8. Visages Villages, d’Agnès Varda et JR

Agnès Varda et JR partent à travers la France. Leur but ? Prendre des gens en photo puis afficher leurs images sur des monuments, dans leurs propres villes. Les voilà donc partis aux quatre coins de la France. Ainsi, le documentaire prend rapidement des allures de road-movie. De nombreuses rencontres émouvantes émaillent le film – un agriculteur, une vendeuse, des épouses de dockers, des marginaux en tout genre. Comme dans Les Glaneurs et la Glaneuse, Agnès Varda a ce souci constant d’aller parler à des inconnus, leur demander de lui conter leurs histoires et instille toujours une grande poésie dans ses images. On retiendra deux scènes particulièrement marquantes: quand JR tapisse l’image de Guy Bourdin sur un rocher – image qui ne tiendra pas, écho à la mort de l’artiste – et la toute fin du film, le rendez vous manqué avec Jean-Luc Godard, une scène où le caractère cruel et tout à fait odieux de cet homme se révèle…. Encore un documentaire sensible, drôle et original, de la très grande Agnès Varda.

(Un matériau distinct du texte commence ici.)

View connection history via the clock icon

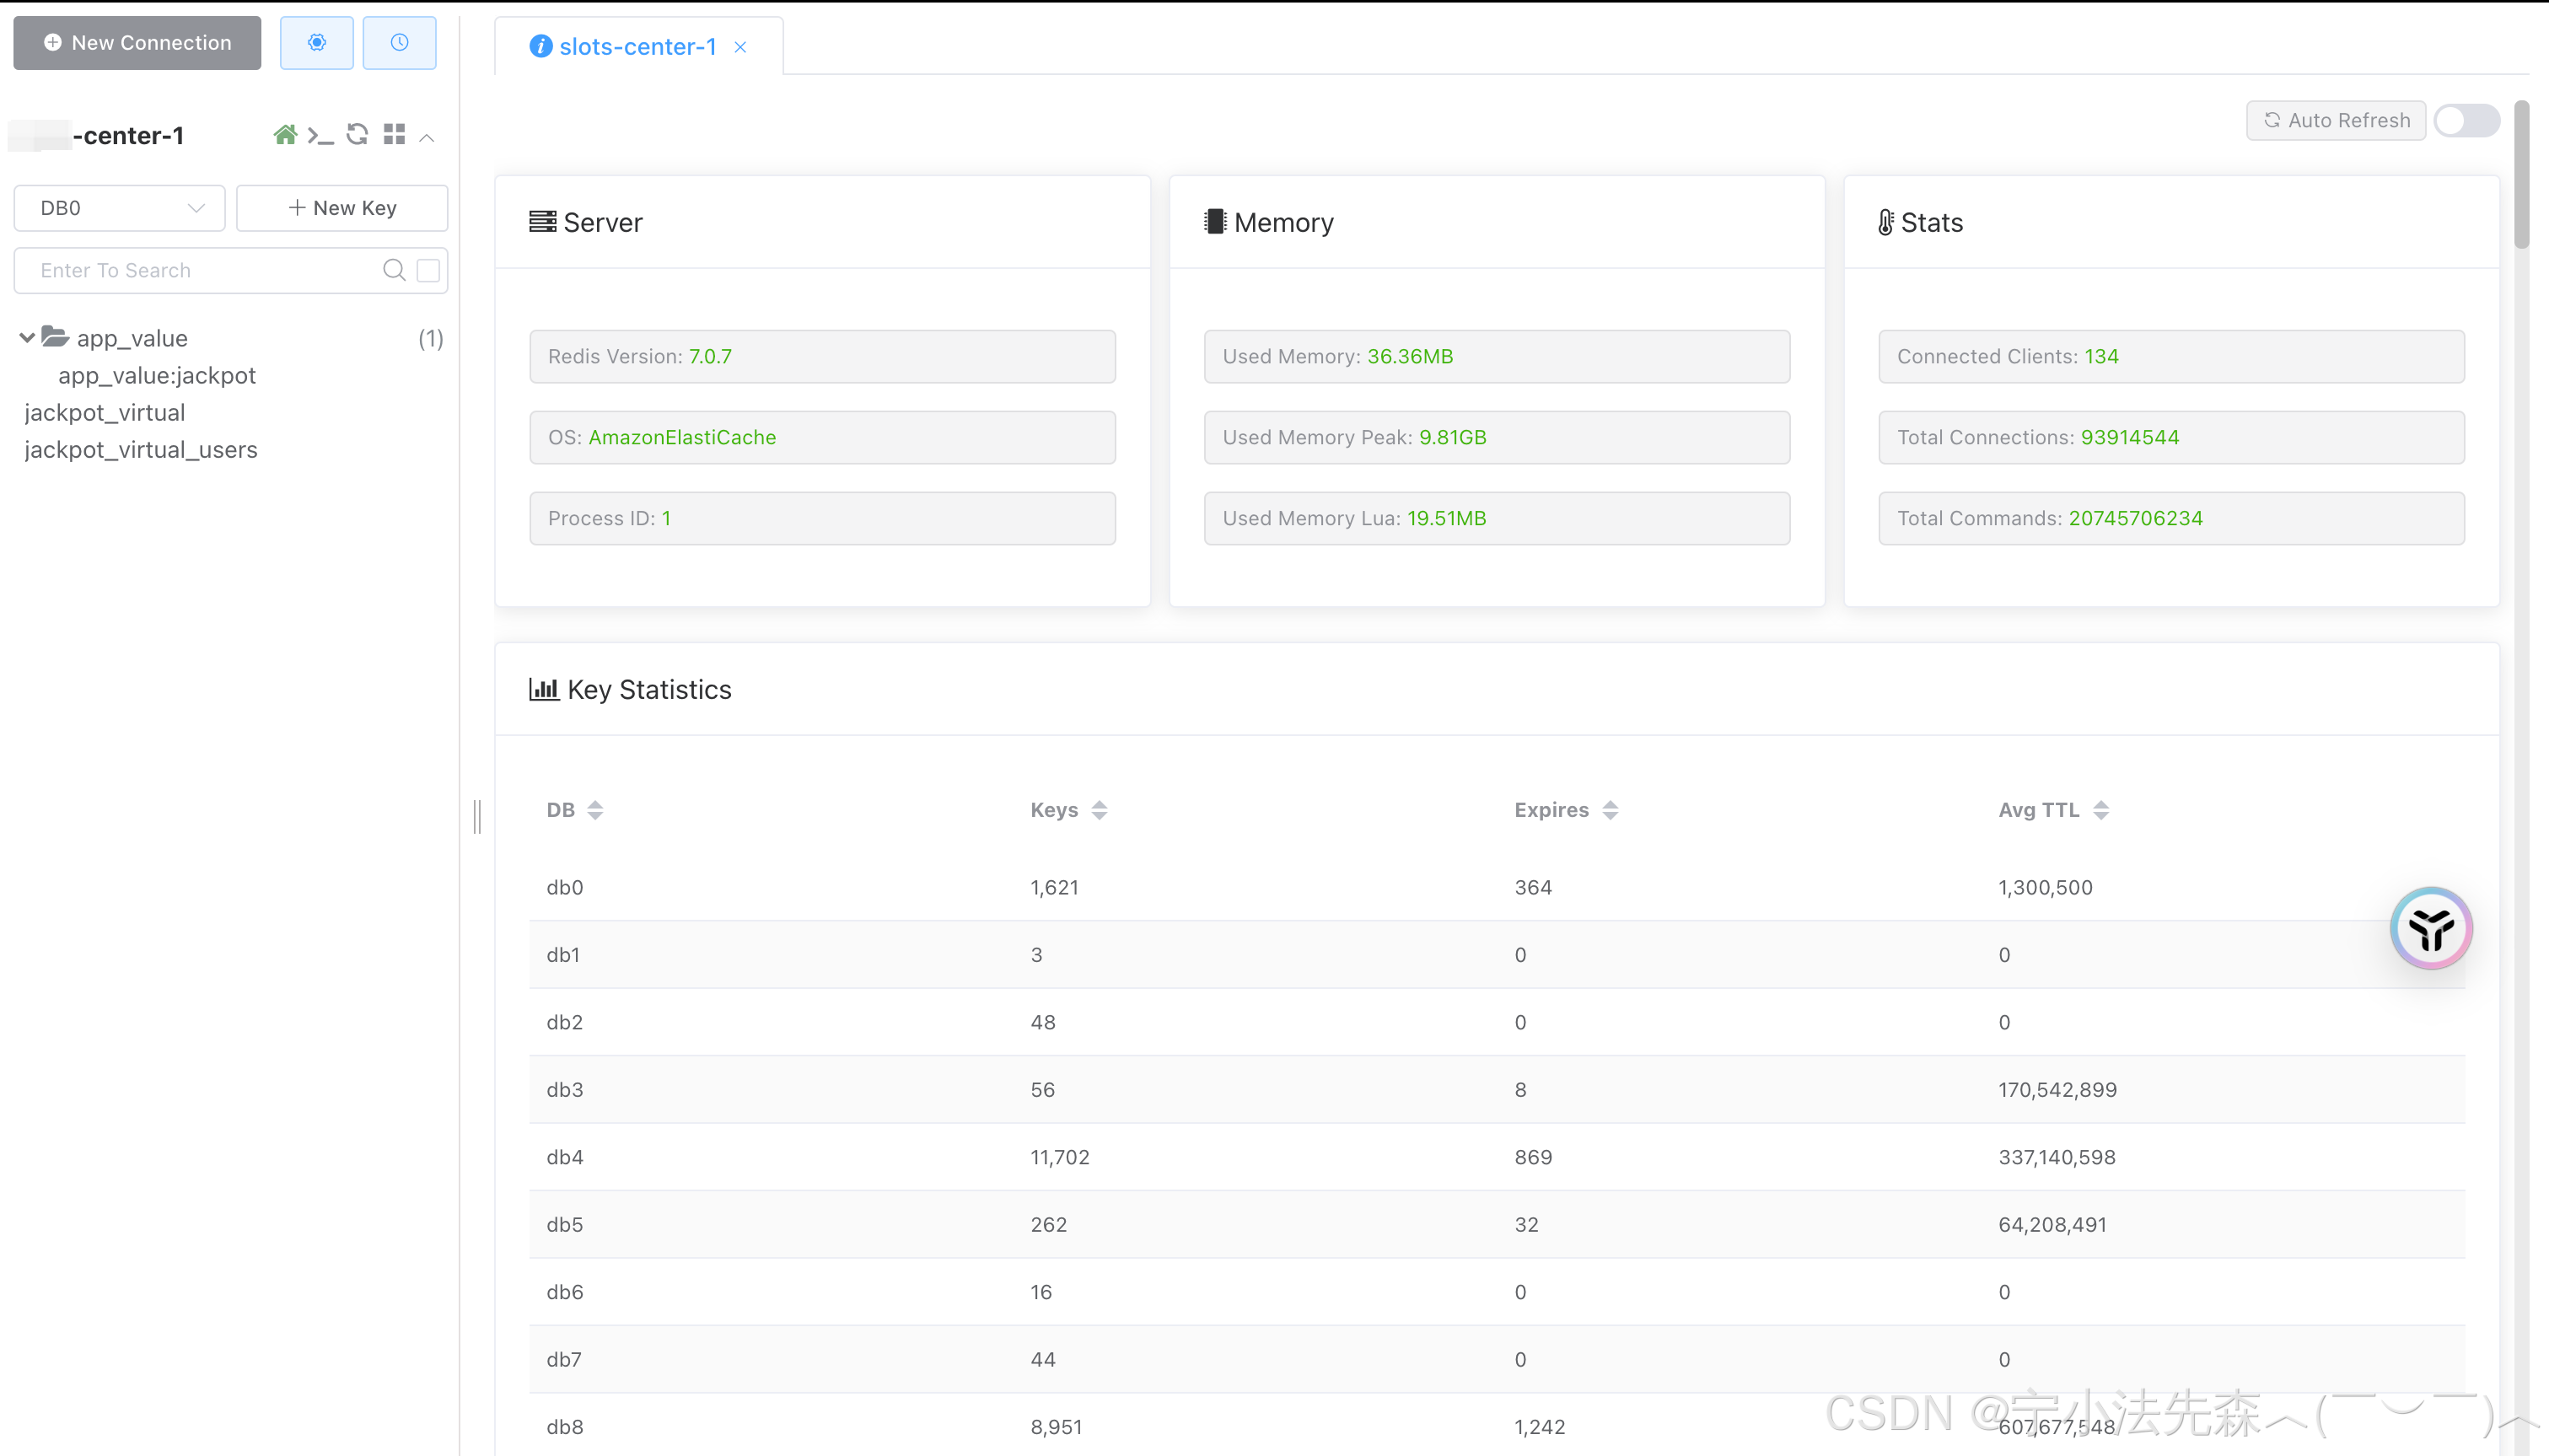click(400, 42)

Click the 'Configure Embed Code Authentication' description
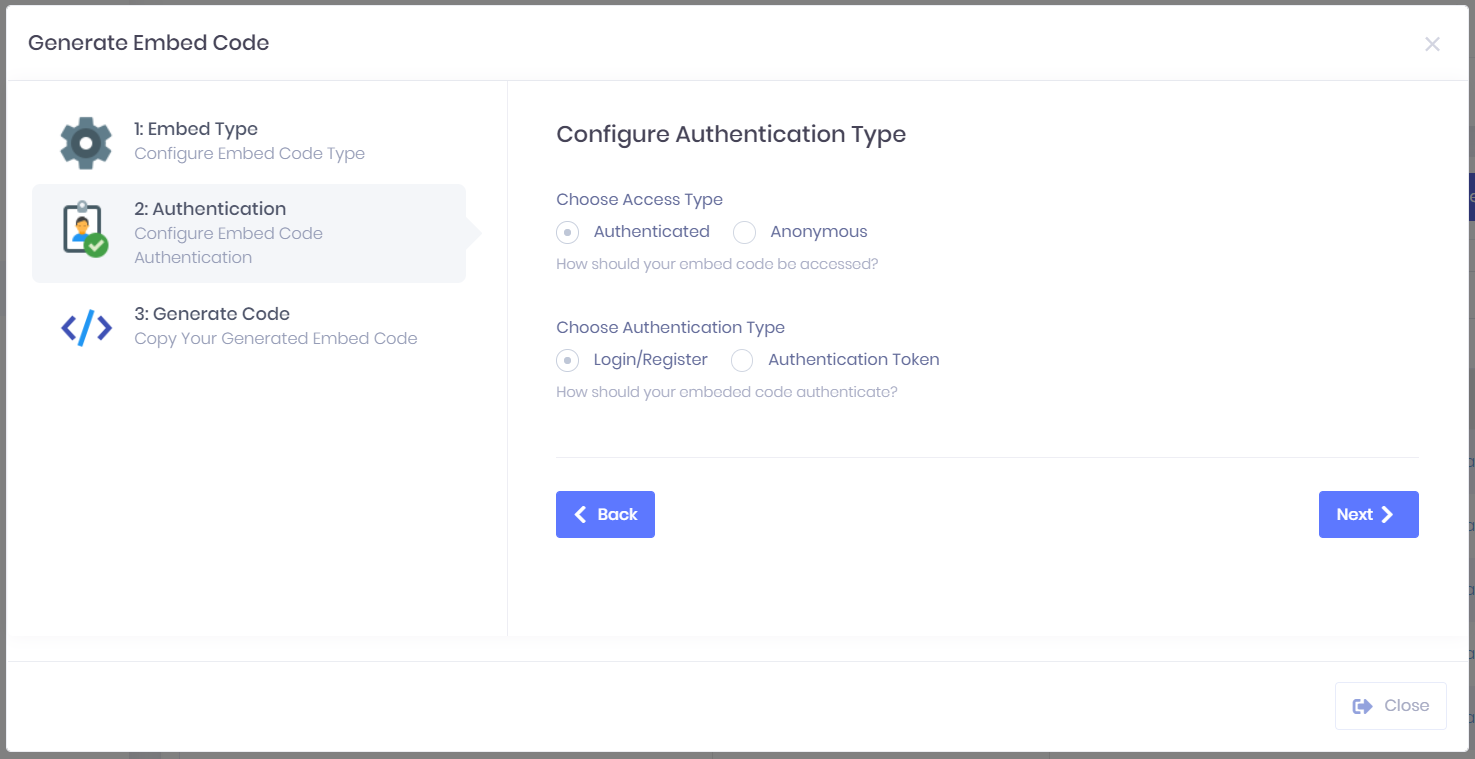point(228,245)
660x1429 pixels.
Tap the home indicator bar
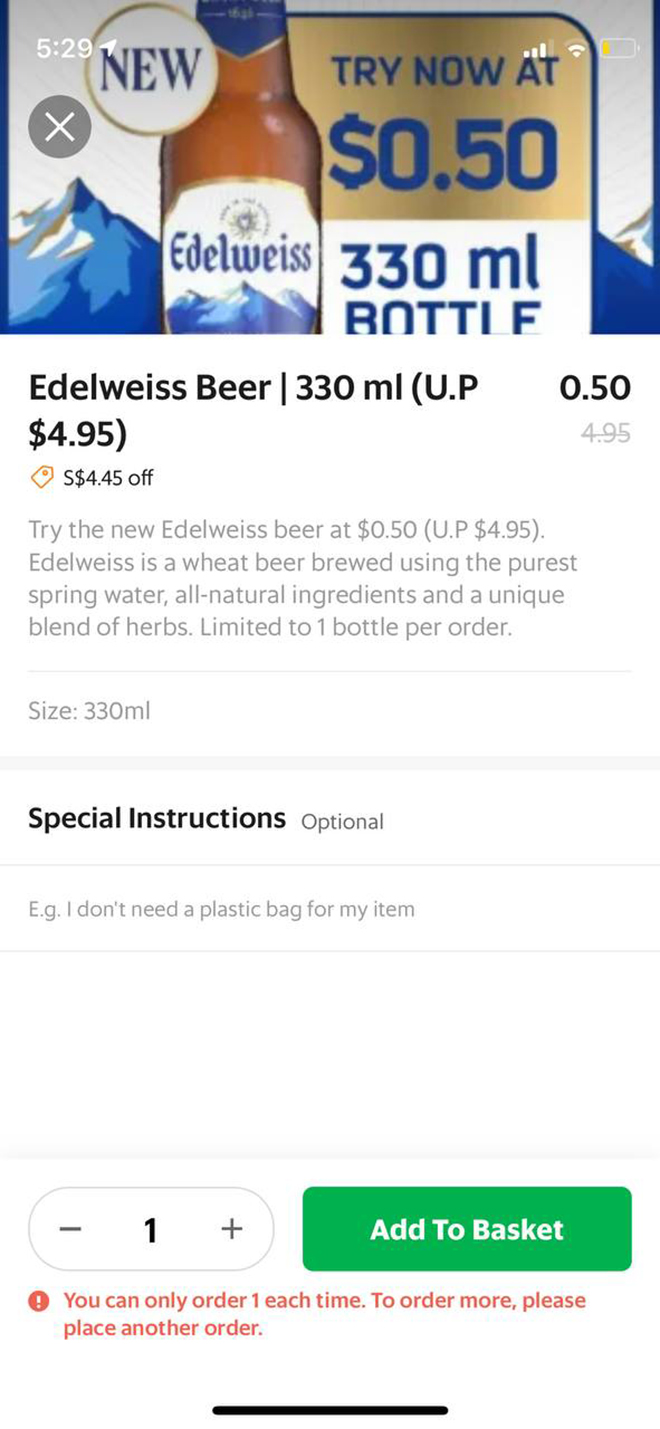[x=330, y=1410]
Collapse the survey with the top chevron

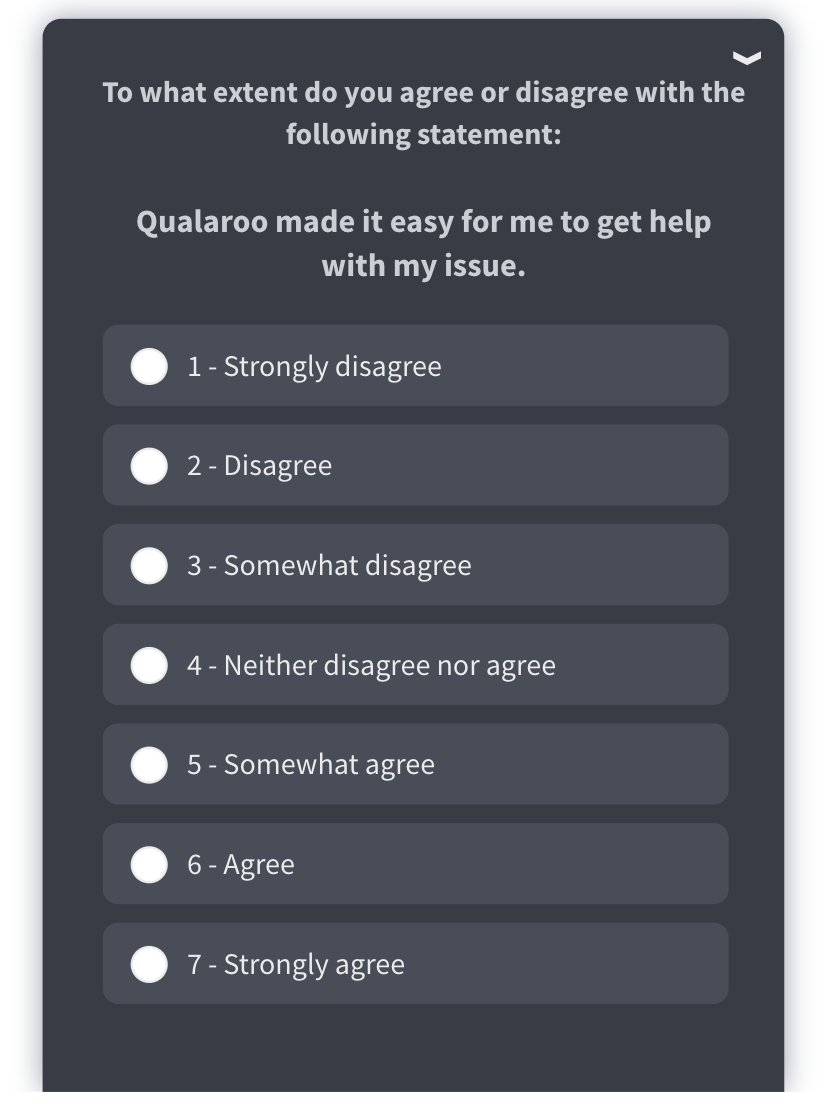pos(747,58)

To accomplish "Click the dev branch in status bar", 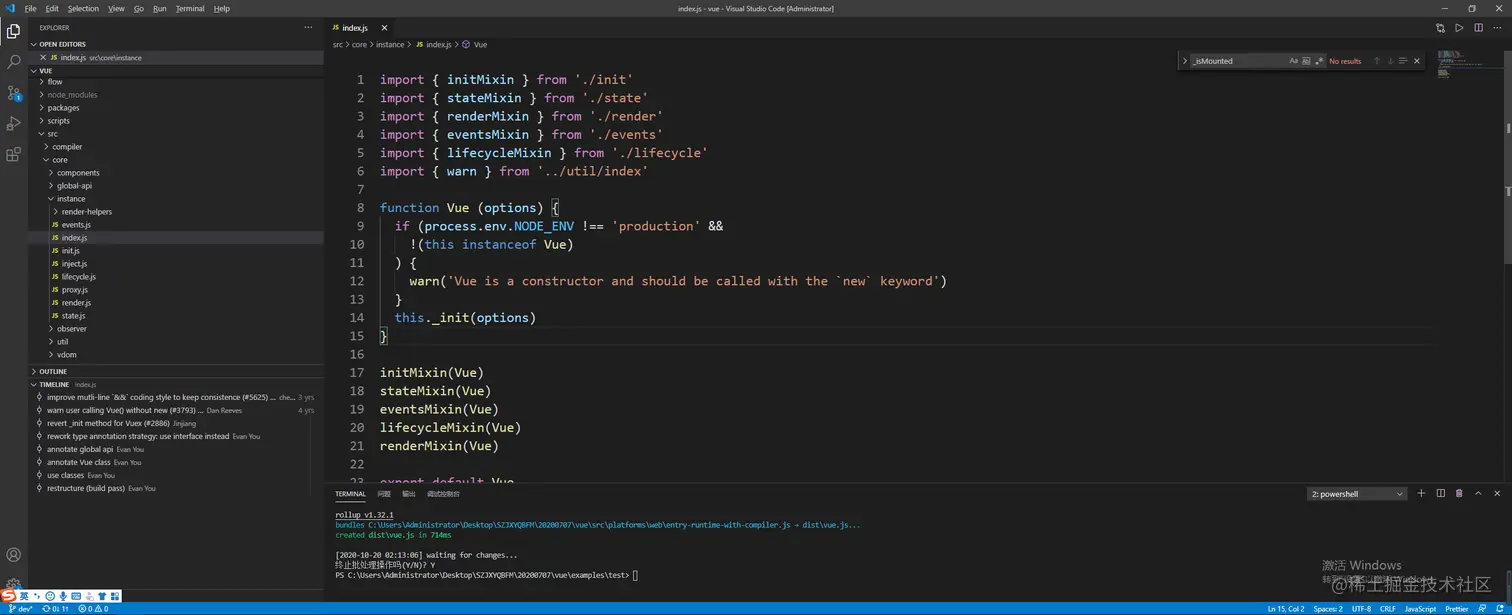I will click(x=21, y=608).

9. Detroit, de Kathryn Bigelow

Aux Etats-Unis, l’année 2017 a été riche en films politiques et engagés. Detroit ne fait pas exception. L’histoire se déroule durant les émeutes de 1967 et se concentre principalement sur les événements tragiques survenus à l’Algiers Motel. Le film est en trois actes. Un premier volet sur les émeutes, proche du documentaire. Un second volet sous la forme d’un huis clos angoissant, à la limite du film d’horreur et souvent insoutenable. Un dernier volet judiciaire. Le vrai sujet n’est finalement pas les émeutes, mais la violence policière. Un film extrêmement intéressant, très réaliste et totalement immersif, avec d’excellents acteurs. Bien sûr, de nombreux moments font écho à la situation actuelle… Je reprocherais juste à la cinéaste de ne pas donner assez de contexte sur les droits civiques, la ségrégation, la ville de Détroit. Pour le spectateur qui ne connait pas bien cette période de l’histoire américaine, il est dommage de ne pas avoir plus d’informations.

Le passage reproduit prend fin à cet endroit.